Now he dials in to his upstream and sets the relaying process in motion.
The relaying process looks at each article it is about to relay and, if
the Injection-Date is absent it creates it in the local copy before
relaying it. Hence every site that sees it on the wider Usenet will see
that Injection-Date, and moreover they will all see the same
Injection-date. But it will be up to 12 hours later that it would
otherwise have been.

Essentially, with this hack, the injecting function of this particular
server has been modified so that the process occurs in two stages - one
that is immediate for the local users and one that is postponed until the
first attempt to relay. Quite safe, and quite useful in that sort of
setup.

>> | This header is intended to replace the currently-used but nowhere-
>> | documented header "NNTP-Posting-Date", whose use is now deprecated.

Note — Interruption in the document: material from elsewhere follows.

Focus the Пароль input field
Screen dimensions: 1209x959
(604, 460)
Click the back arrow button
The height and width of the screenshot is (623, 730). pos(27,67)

>I'd bet that most people will simply use the existing code for the current
>header, which gets added when the article is accepted via POST regardless
>of relaying.

For those injecting agents which currently add NNTP-Posting-Date (which
AFAICS is only a minority of them), it is indeed a simple change to the
existing code.

>I agree with the intent of this header, but I doubt it will be implemented
>to the letter of what we specified, and I suggest that simply blessing the
>existing NNTP-Posting-Date header would work fine, given a few clear rules
>about not rewriting the header if it is present in the offered article.

We discussed this earlier, and the opinion was that the present header was
unsatisfactory for long term use because
    a) It was nothing to do with NNTP
    b) It was nothng to do with 'posting' (it is an odditiy of NNTP that
it uses the command POST in order to perform injection).

Moreover, we were also deprecating the continued use of NNTP-Posting-Host
in favour of the new Injection-Info header.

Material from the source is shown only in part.